We have evidence that data-based decision making can improve reading outcomes for struggling readers. But that doesn’t always happen. Note that back in 2015, there was evidence that many schools were not implementing schoolwide RTI models strongly. We can do better. That sobering finding was a critical reminder that if you aren’t using data to drive good instruction and targeted intervention, that data won’t cause any change on its own. If getting on the bathroom scale were enough to lose weight, we’d all be done dieting.

What does it look like to use data in the science of reading?

Data is for informing decisions that help improve teaching and learning. If no one is going to use the data from an assessment to improve real decisions, then that assessment is a waste of instructional time.

A great teacher is what matters and what works most of all.

Consider how well you are connecting each kind of data you collect to a decision you are improving. Making this habit central to your teaching means stepping up to doing the science of reading. Here are four things to try.

  1. During a phonics lesson, ask all students to build a new word (“Change ‘sack’ to ‘stack’!”) on their own whiteboard. When you have everyone hold up their work, you will see at a glance if everyone’s with you or if you need to circle back.
  2. For students getting more intensive intervention targeting reading fluency, progress monitor on oral reading passages weekly. Plot your data against a goal line (or let MAP® Reading Fluency™ do this for you) to see if growth is trending strong or weak. Then hold steady with the intervention or add some additional intensity, depending on what you see.
  3. To gauge how well your new whole-class literacy instruction is working, look at aggregated data from fall to winter or winter to spring on growth assessments. With MAP® Growth™, you can compare student growth to norms so you have some context for how much growth to expect. If your kids aren’t quite where they should be, it’s time to find ways to improve. Are you incorporating reading fluency work in social studies learning yet? Can you point to your curriculum for systematic, explicit phonics instruction? How well are you enlisting family support for language comprehension in each student’s home language?
  4. Check out the What Works Clearinghouse guide “Using student achievement data to support instructional decision making” for more ideas.

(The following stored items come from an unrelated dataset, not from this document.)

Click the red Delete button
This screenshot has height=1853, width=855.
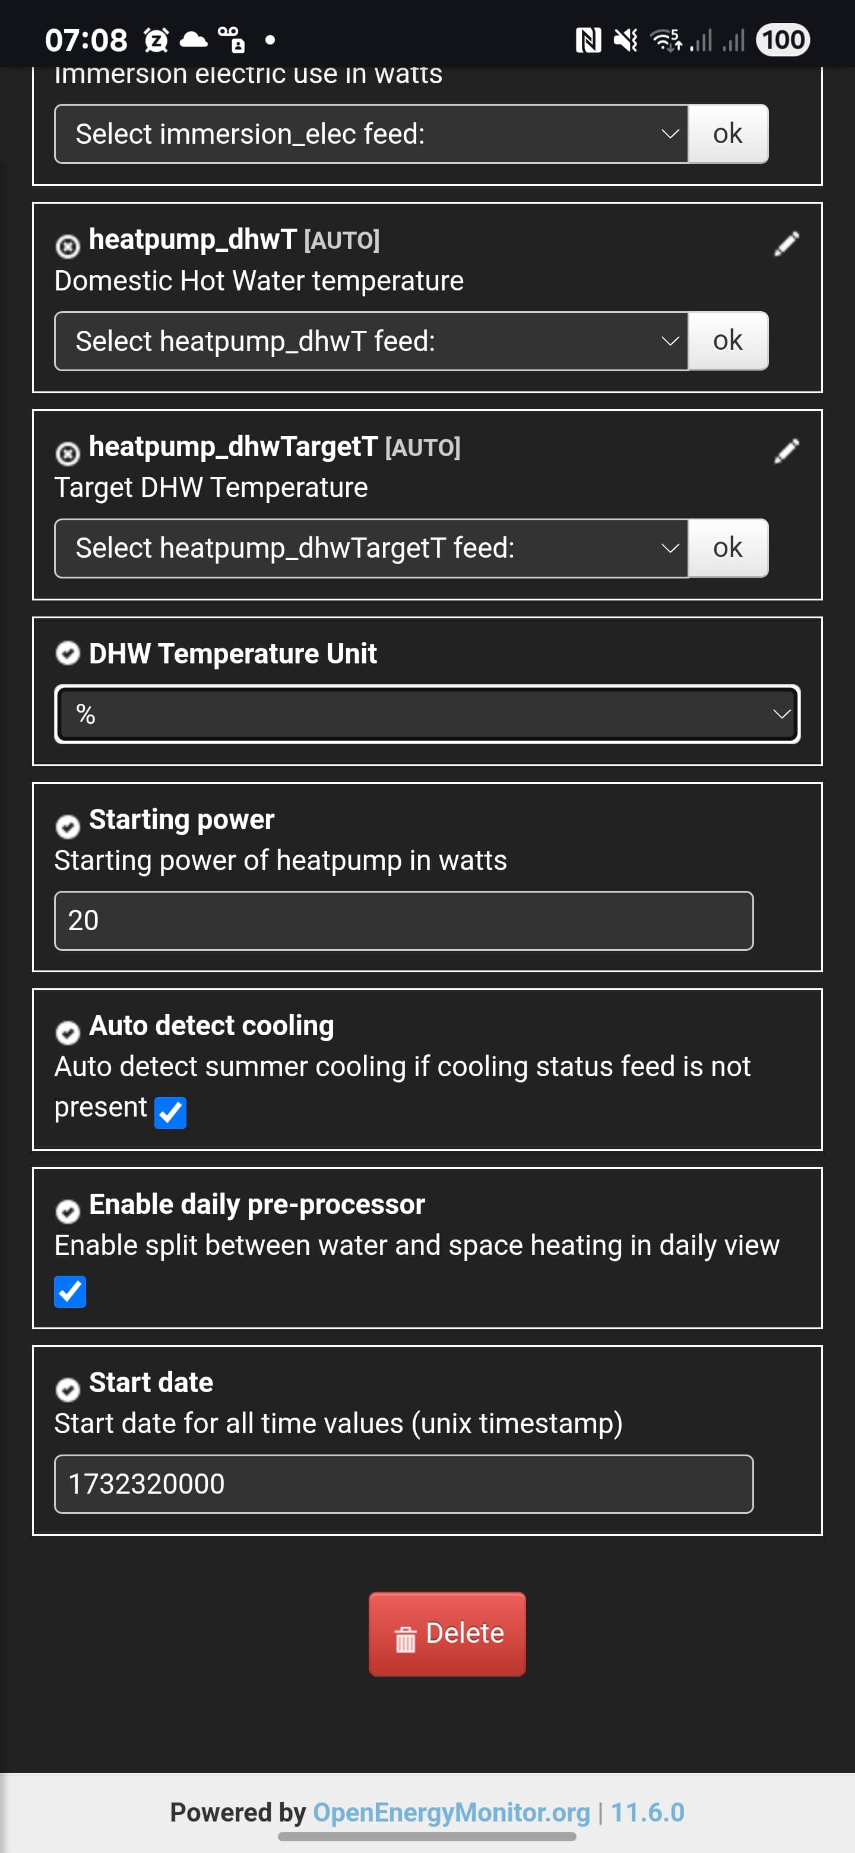pos(447,1634)
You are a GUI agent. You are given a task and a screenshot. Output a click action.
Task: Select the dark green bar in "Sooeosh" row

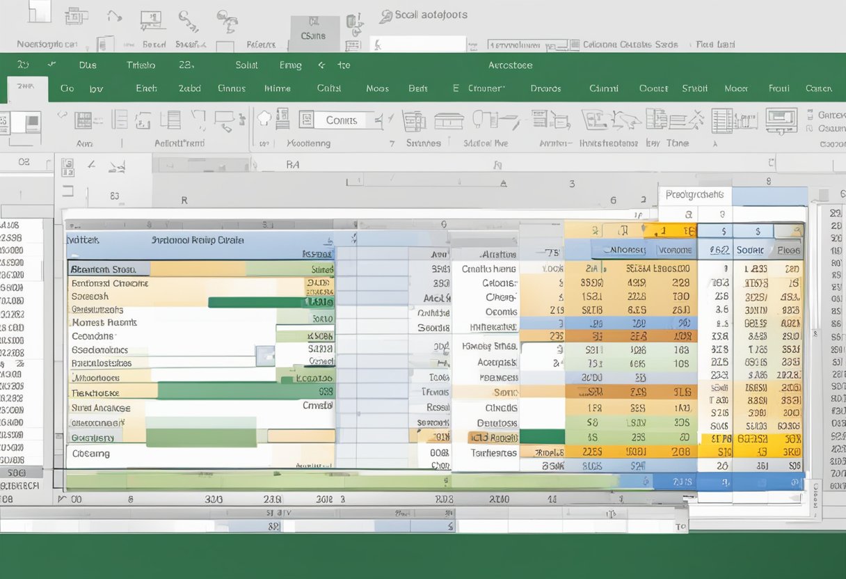pos(255,302)
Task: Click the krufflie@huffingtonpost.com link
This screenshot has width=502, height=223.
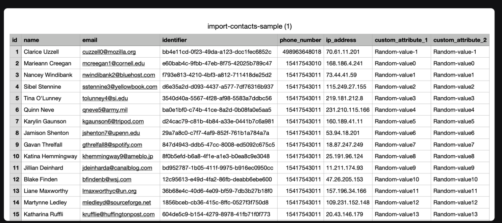Action: (118, 214)
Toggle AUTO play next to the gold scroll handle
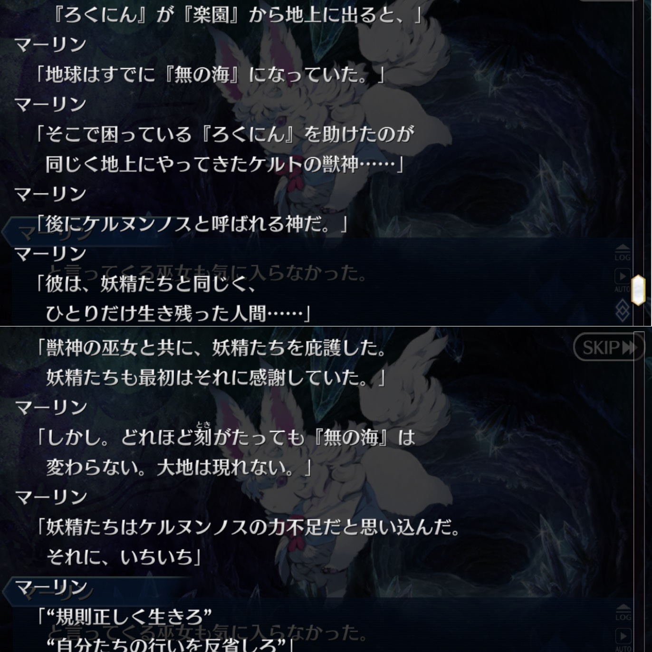 (623, 280)
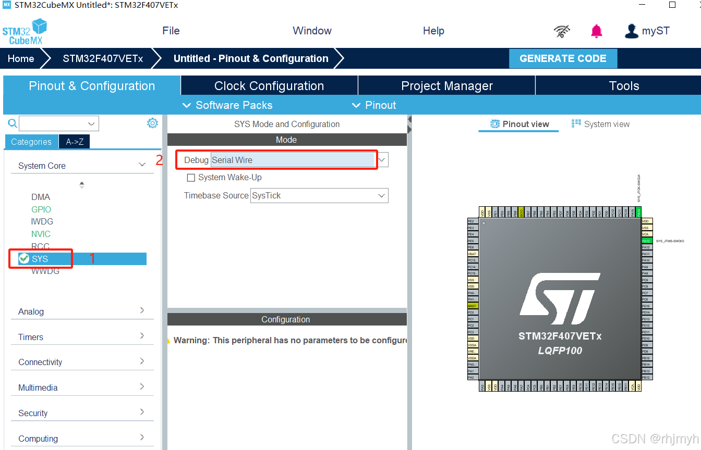
Task: Click the search magnifier icon
Action: tap(12, 123)
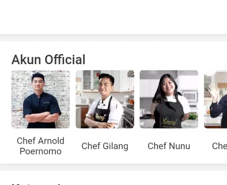Click the Kimmy logo on Chef Nunu's apron

pos(170,122)
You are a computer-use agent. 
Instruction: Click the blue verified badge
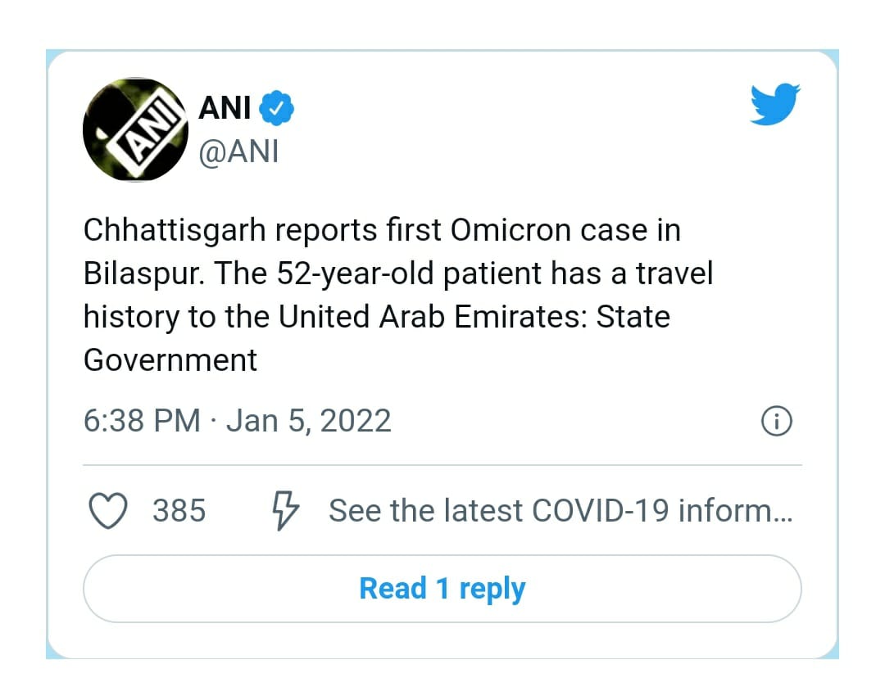(276, 107)
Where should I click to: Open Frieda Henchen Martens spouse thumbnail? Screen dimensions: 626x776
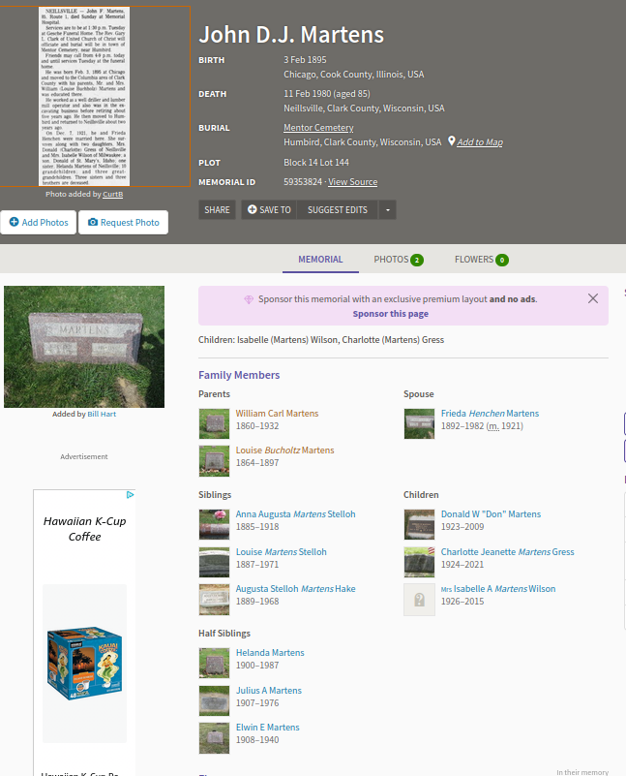tap(419, 423)
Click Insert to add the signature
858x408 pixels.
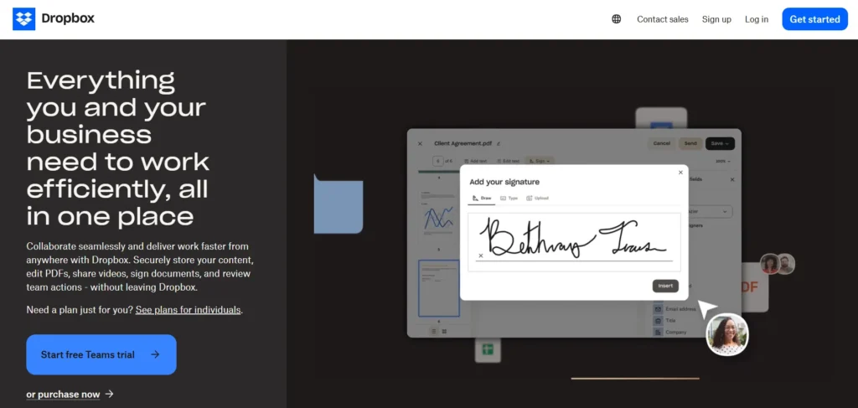[x=665, y=286]
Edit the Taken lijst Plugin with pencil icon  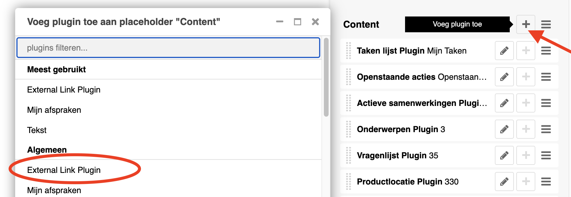[504, 51]
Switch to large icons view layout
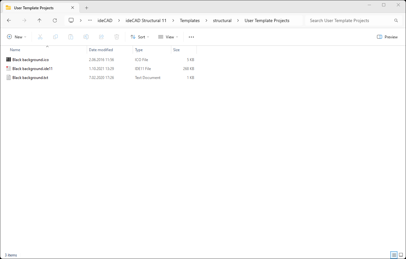This screenshot has width=406, height=259. pos(401,255)
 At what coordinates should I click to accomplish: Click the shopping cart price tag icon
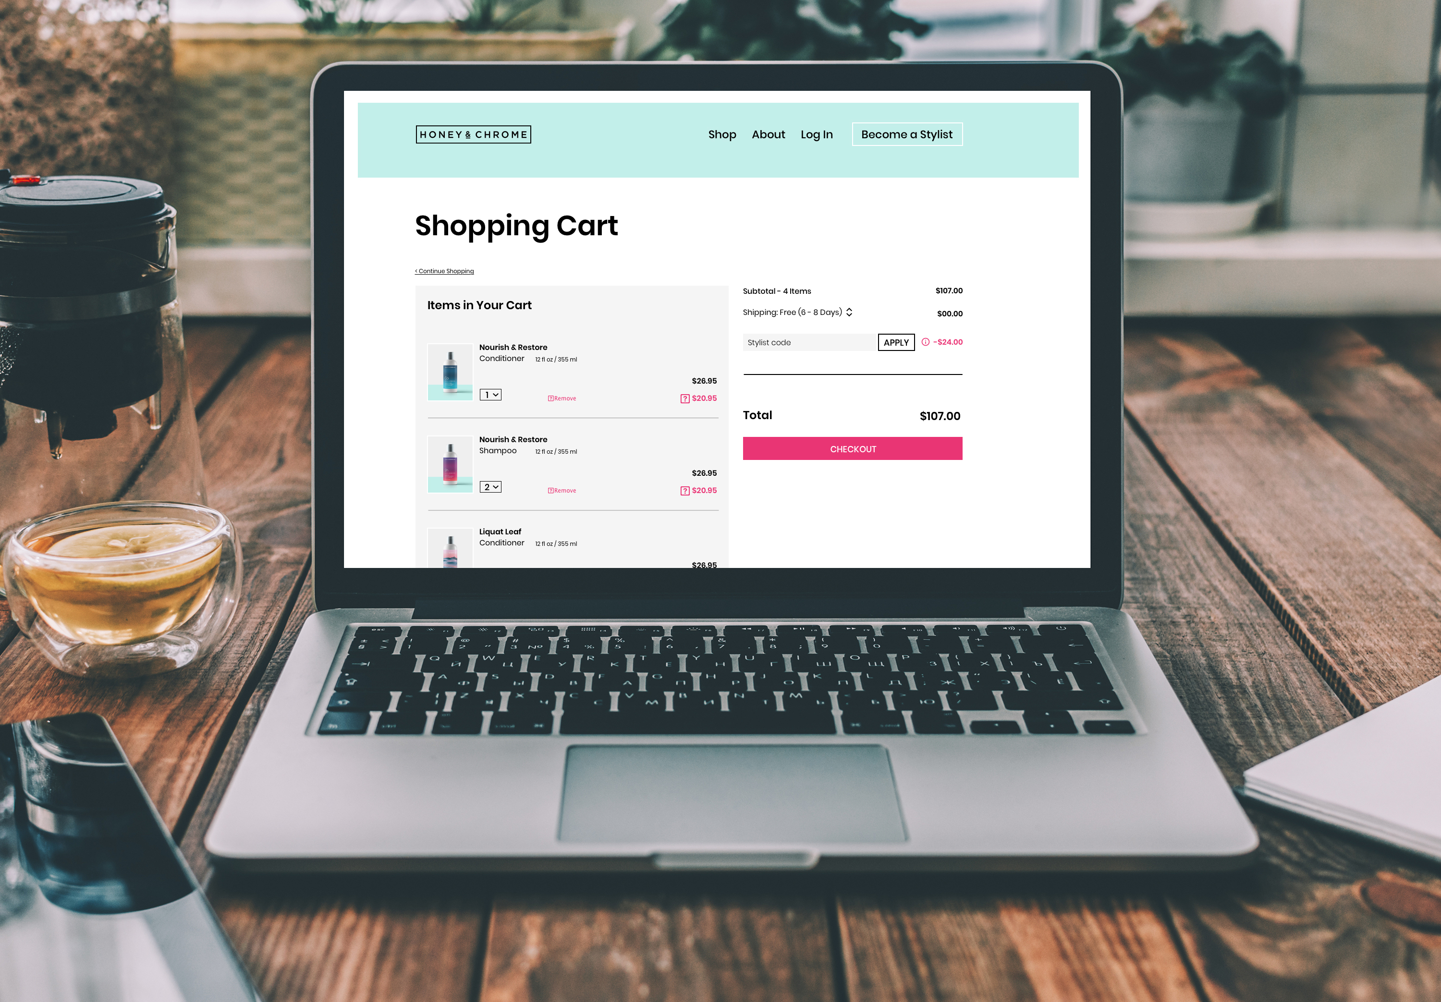(x=681, y=398)
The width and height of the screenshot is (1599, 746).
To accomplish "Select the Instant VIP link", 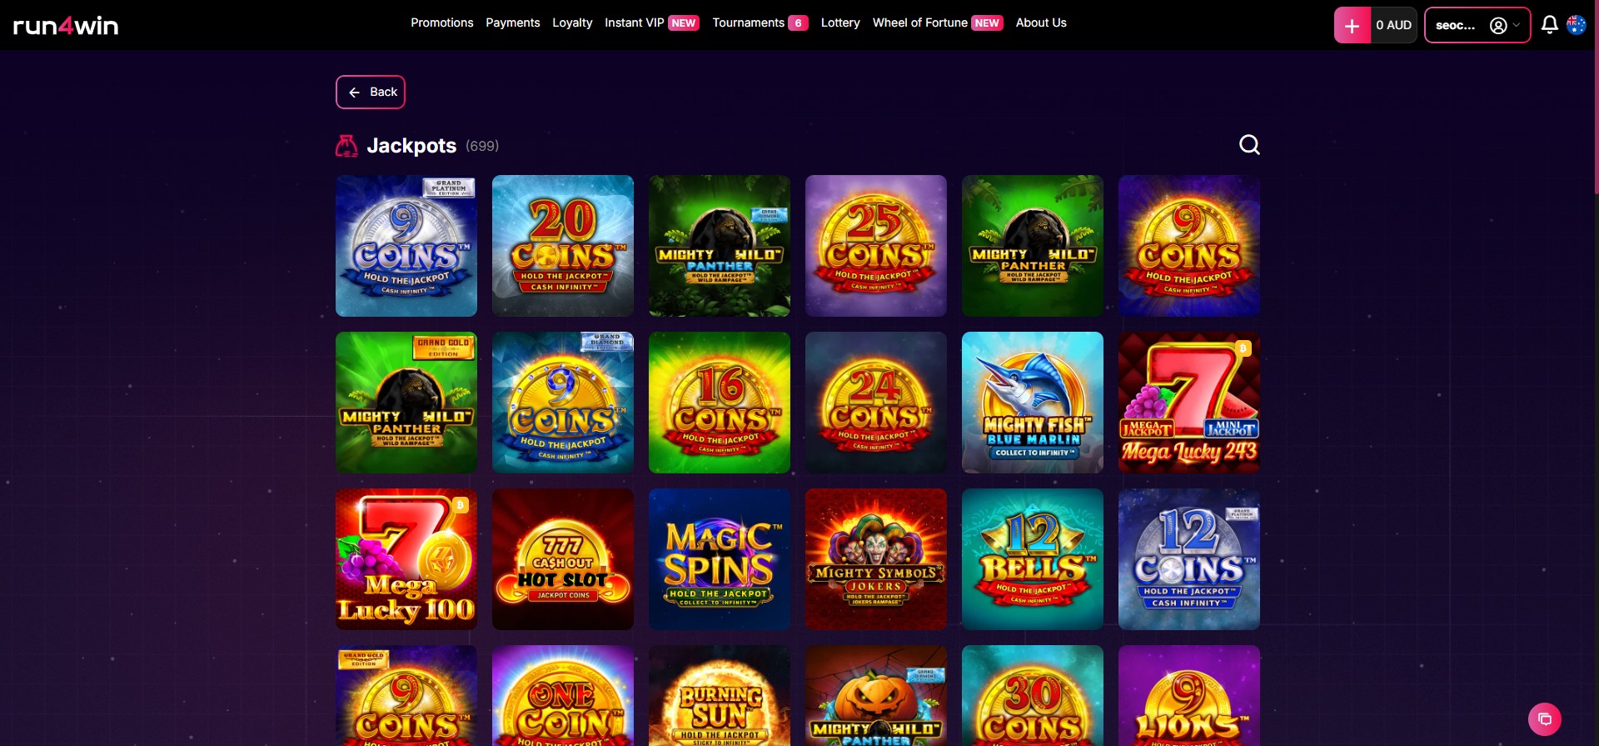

Science of reading, meet the art of teaching

I started this post with a reminder: the science of reading is the converging evidence of what matters and what works when teaching kids to read with comprehension. If you are adopting practices that our evidence says are effective and you are using data to watch for how these practices are effecting growth in your particular class, then you are doing the science of reading. You are a scientist.

But you should take off that lab coat before it gets dirty, because you are a special kind of scientist: a nurturing, garden-growing one, out there in the dirt with your tender little sprouts. You are caring and creative and responsive. You might, like Toad from Frog and Toad Together, occasionally sing to your plants, even if the evidence-based protocol doesn’t call for that, because art and science together are what great teachers are made of.

And guess what the evidence says? A great teacher is what matters and what works most of all.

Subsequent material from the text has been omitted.